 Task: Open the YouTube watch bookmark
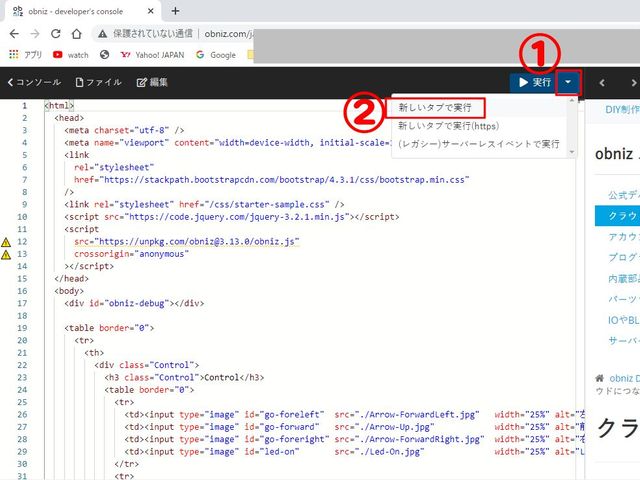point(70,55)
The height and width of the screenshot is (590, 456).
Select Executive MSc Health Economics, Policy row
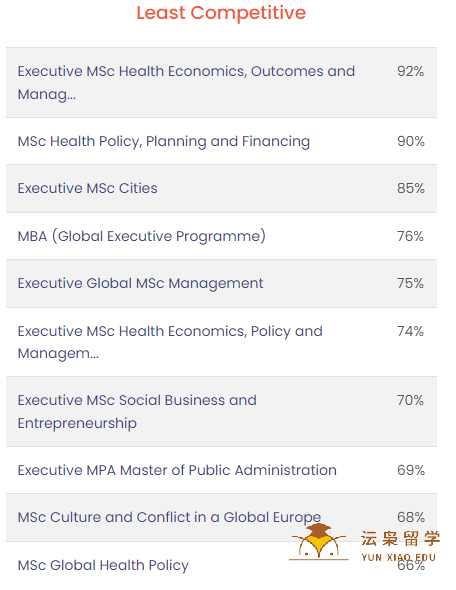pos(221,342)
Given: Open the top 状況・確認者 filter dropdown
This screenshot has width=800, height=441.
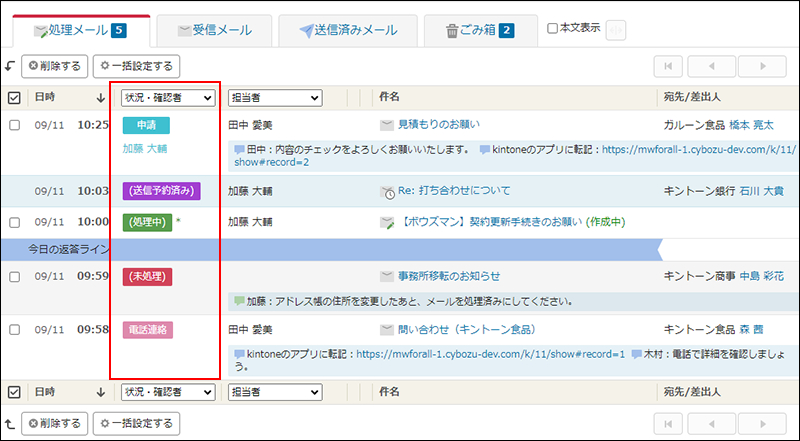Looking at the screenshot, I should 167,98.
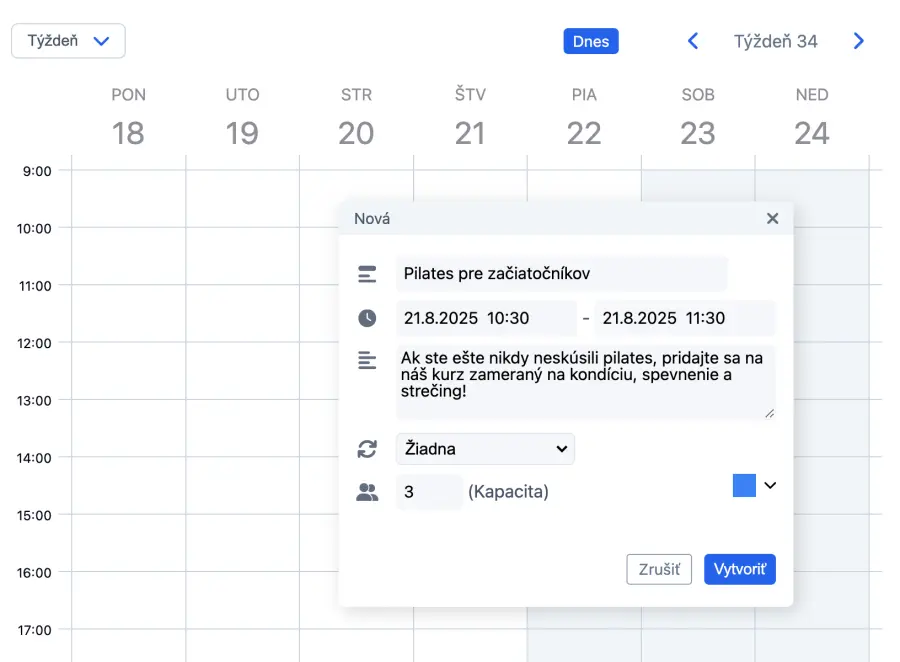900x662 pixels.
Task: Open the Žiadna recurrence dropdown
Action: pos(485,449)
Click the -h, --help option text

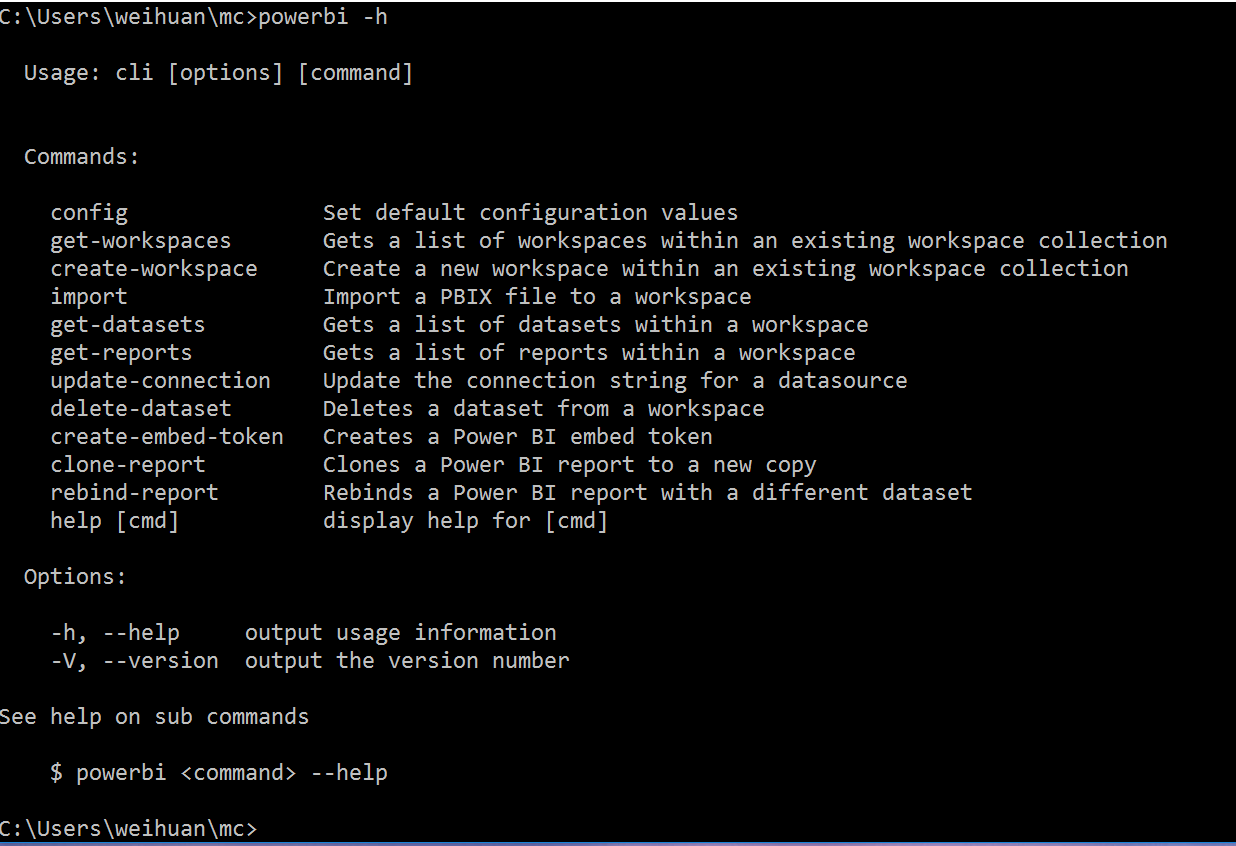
==*==
*WORK REQUEST*. The data must be reproduced exactly, and no picture may appear in the copy.

*PROBLEM SOLUTION*.
 Task: Open the YouTube watch bookmark
point(70,55)
The height and width of the screenshot is (590, 456).
Select Executive MSc Health Economics, Policy row
pos(221,342)
Given: Open the top 状況・確認者 filter dropdown
This screenshot has width=800, height=441.
Looking at the screenshot, I should 167,98.
900x662 pixels.
Task: Open the Žiadna recurrence dropdown
Action: pos(485,449)
Click the -h, --help option text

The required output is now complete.